Patricia Schillinger a fait part de son expérience personnelle et du caractère compensatoire des indemnités journalières. Celui-ci s'oppose à ce qu'il y ait une fiscalisation même partielle.

Jean Desessard a indiqué qu'il votera également pour la proposition de loi.

Annie David, rapporteure, s'est réjouie de la richesse des échanges qui montre que tous ont le souci de permettre une indemnisation adéquate des accidents du travail même si les principes ne sont pas les mêmes. Si l'on affirme que la fiscalisation est une mesure d'équité, il faut en conclure que la part compensatrice du préjudice dans les indemnités journalières n'est que de 10 % du salaire dans les vingt-huit premiers jours, ce qui est fort peu. S'agissant de la responsabilité des salariés dans certains accidents, il convient de se défier des cas individuels et de se référer au cas général qui montre effectivement la responsabilité de l'employeur. Elle a indiqué à Sylvie Desmarescaux que si un salarié est responsable d'un accident, cela exonère l'employeur.

Sylvie Desmarescaux a précisé qu'il faut toujours prendre en compte la dimension humaine de tels drames. Les départements assurent de toute façon la compensation du préjudice lorsqu'il y a incapacité ou handicap.
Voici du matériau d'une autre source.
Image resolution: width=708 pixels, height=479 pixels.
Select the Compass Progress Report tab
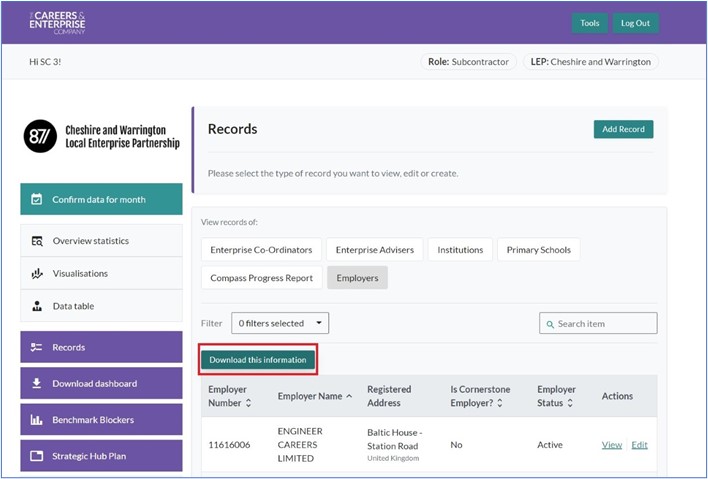pos(261,278)
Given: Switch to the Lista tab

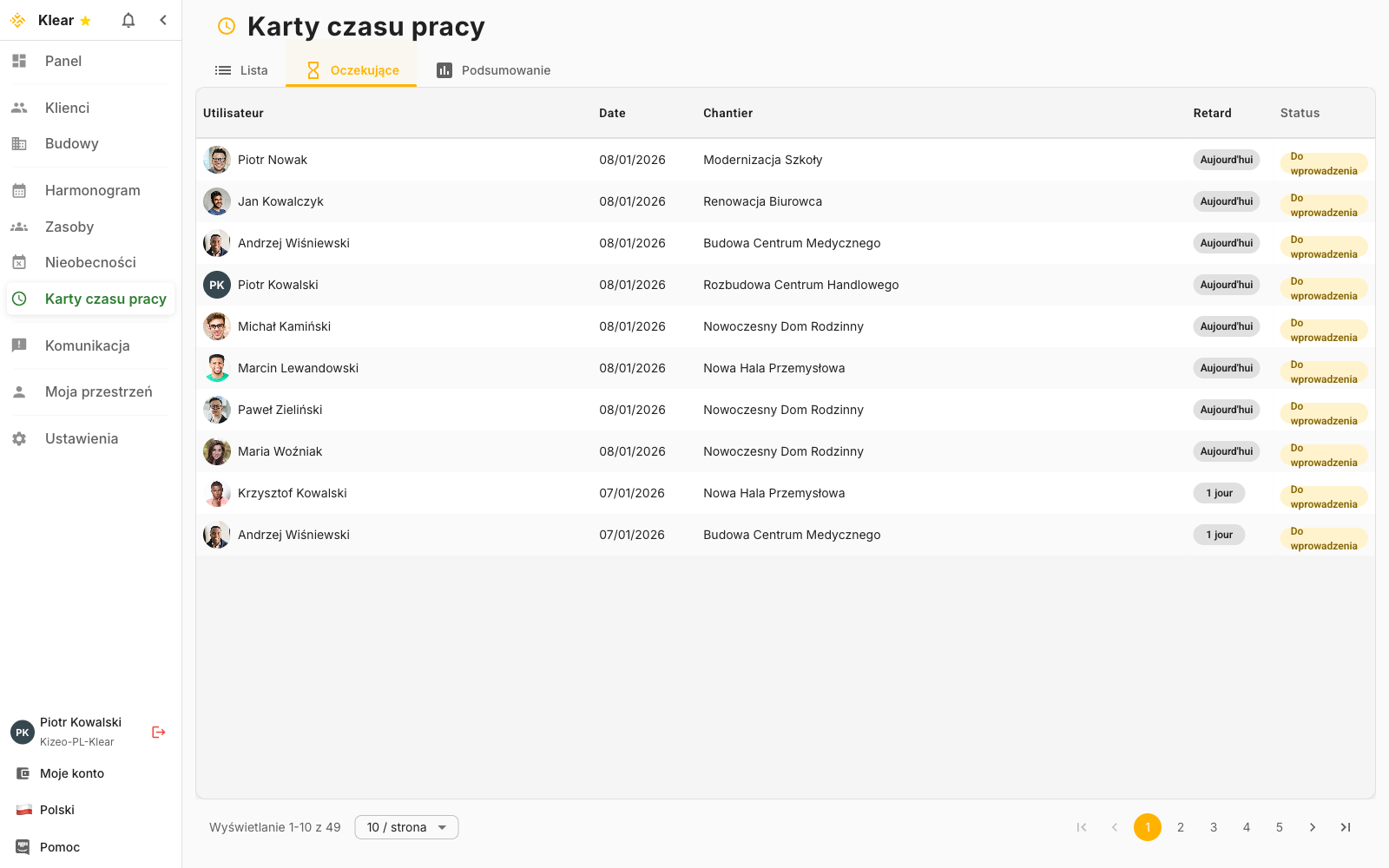Looking at the screenshot, I should coord(242,70).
Annie David, rapporteure, a rappelé que la législation, en matière d'indemnisation des victimes, a évolué et que le régime des accidents du travail indemnise aujourd'hui moins bien comparativement. Certes, les différents préjudices sont compensés pour les victimes des accidents du travail mais il faut savoir à qui il revient de payer. Il n'y a pas de raison que les départements le fassent à la place des employeurs.
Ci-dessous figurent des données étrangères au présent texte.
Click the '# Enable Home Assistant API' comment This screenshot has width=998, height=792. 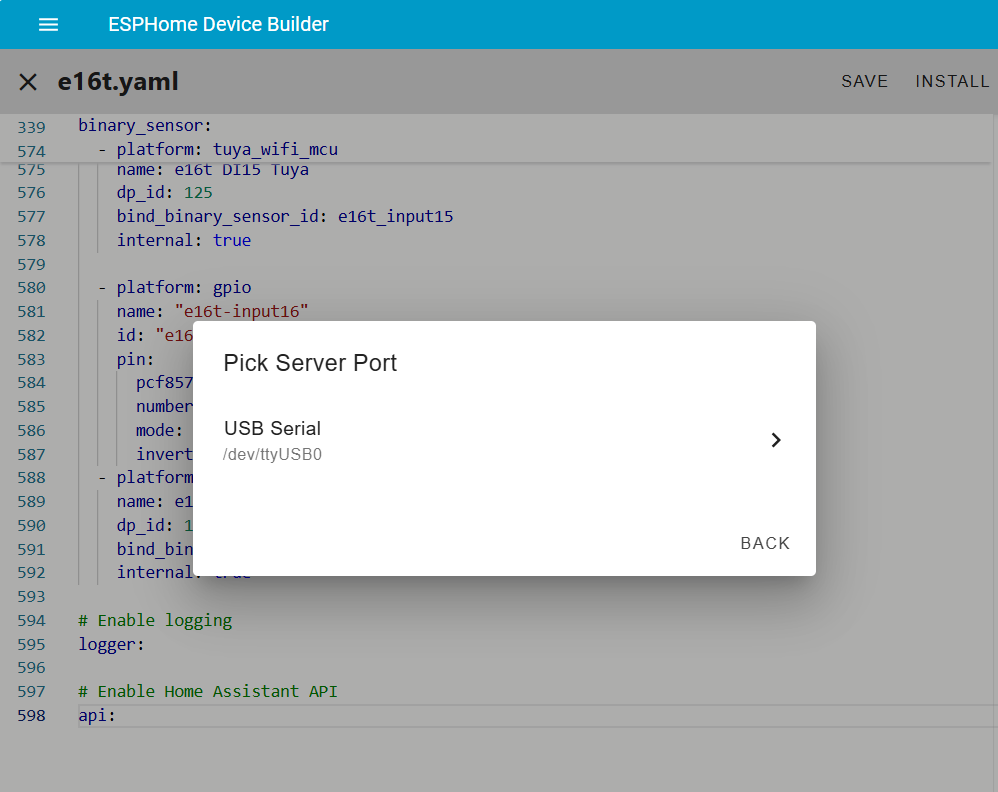[x=208, y=692]
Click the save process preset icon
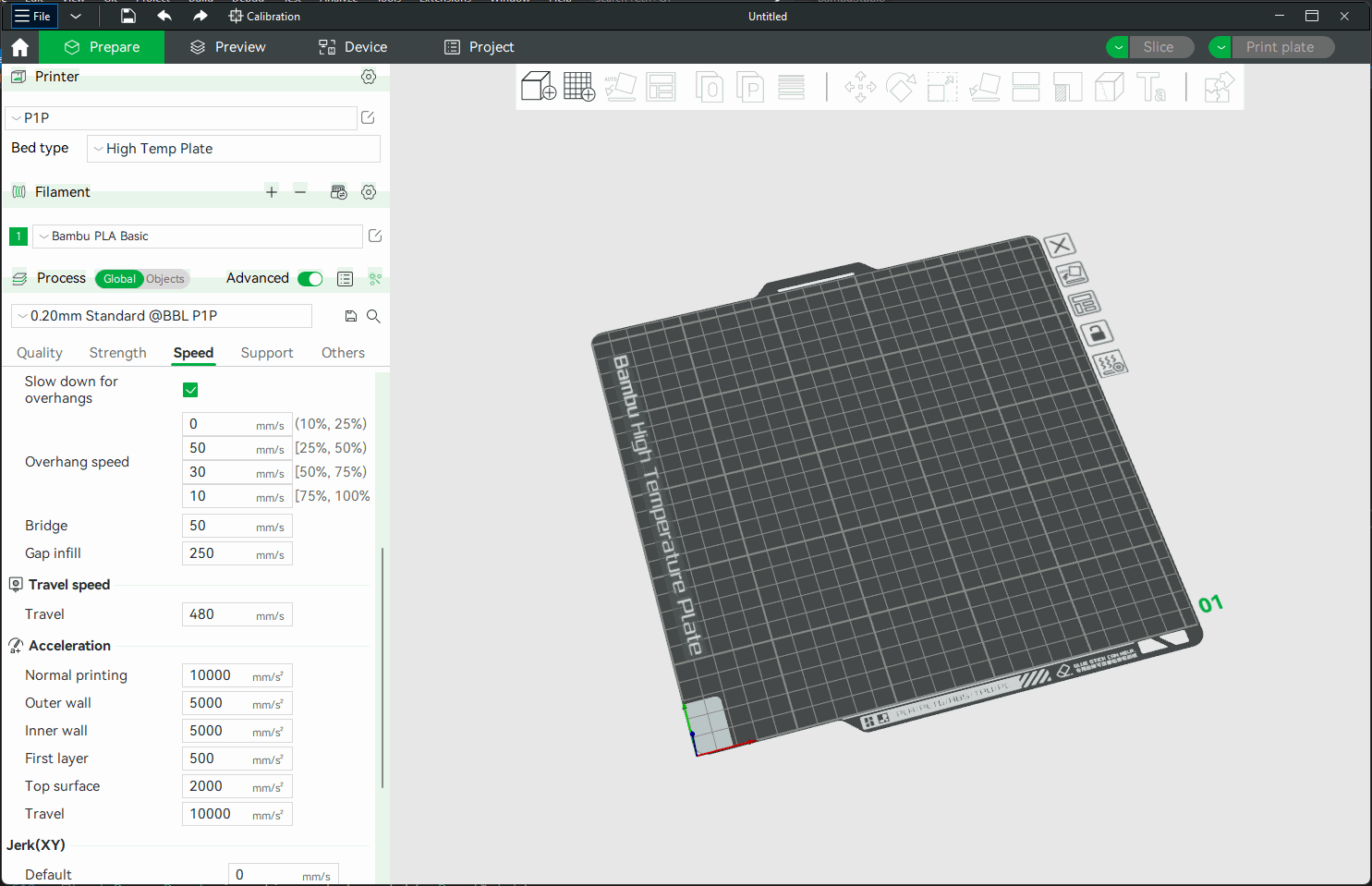The width and height of the screenshot is (1372, 886). tap(351, 316)
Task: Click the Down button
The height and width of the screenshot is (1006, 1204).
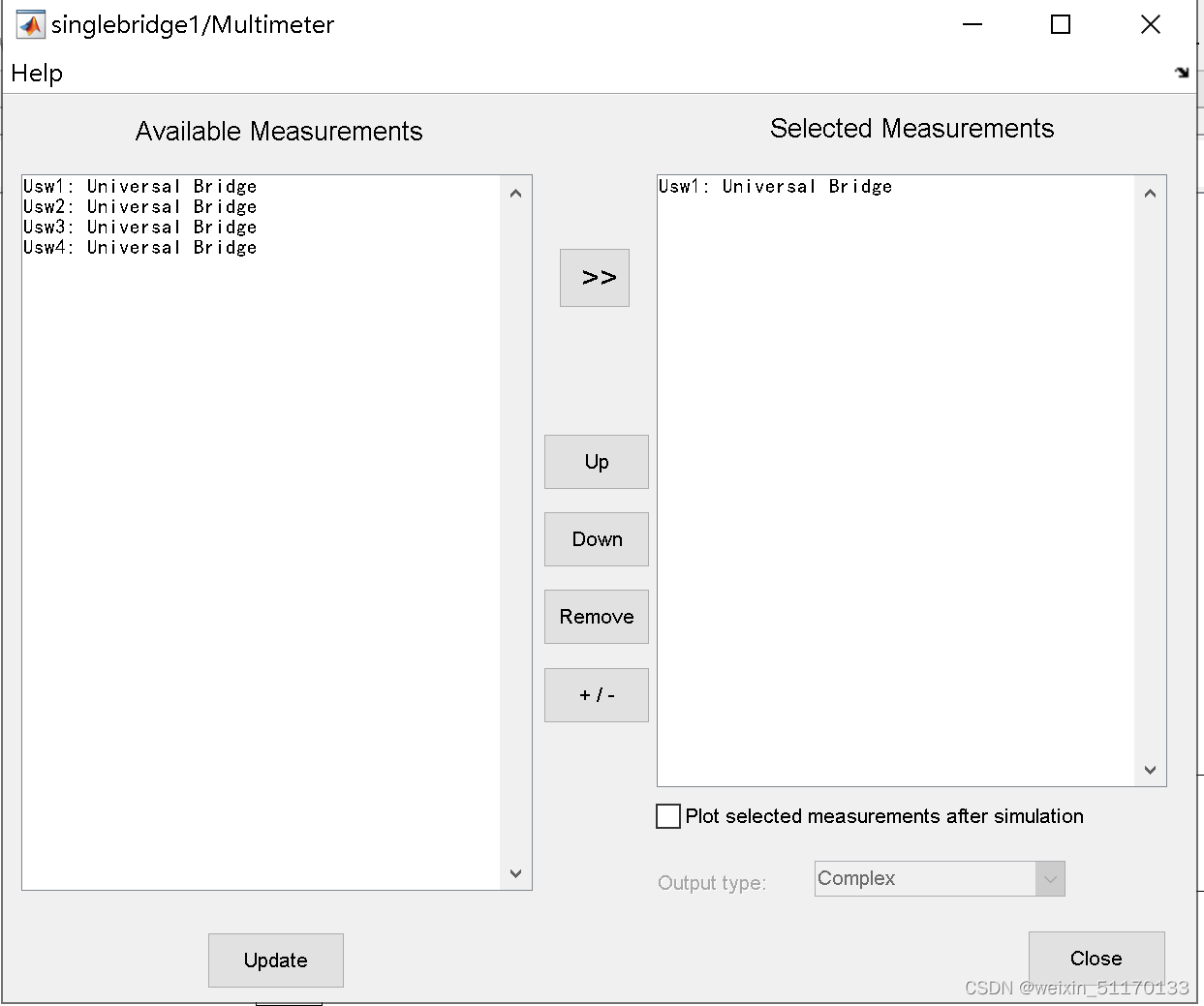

La commission a ensuite examiné les deux amendements déposés par les membres du groupe socialiste sur cette proposition de loi.

A l'article 3 (précision des préjudices compris dans l'indemnisation et précision des personnes admises au bénéfice d'un dédommagement au titre du préjudice moral), Annie David, rapporteure, a donné un avis favorable à l'amendement n° 1 dont la rédaction paraît techniquement mieux adaptée.

La commission n'a pas adopté cet amendement.

A l'article 4 (utilisation pour le calcul des rentes du véritable taux d'incapacité, dit aussi « taux médical »), en dépit de l'avis favorable de son rapporteur à l'amendement n° 2 tendant à élargir le champ de la mesure proposée, la commission n'a pas adopté cet amendement.

A l'issue de ce débat, la commission a décidé de ne pas établir de texte pour la proposition de loi. En conséquence, le débat portera, en séance publique, sur le texte tel que déposé par ses auteurs.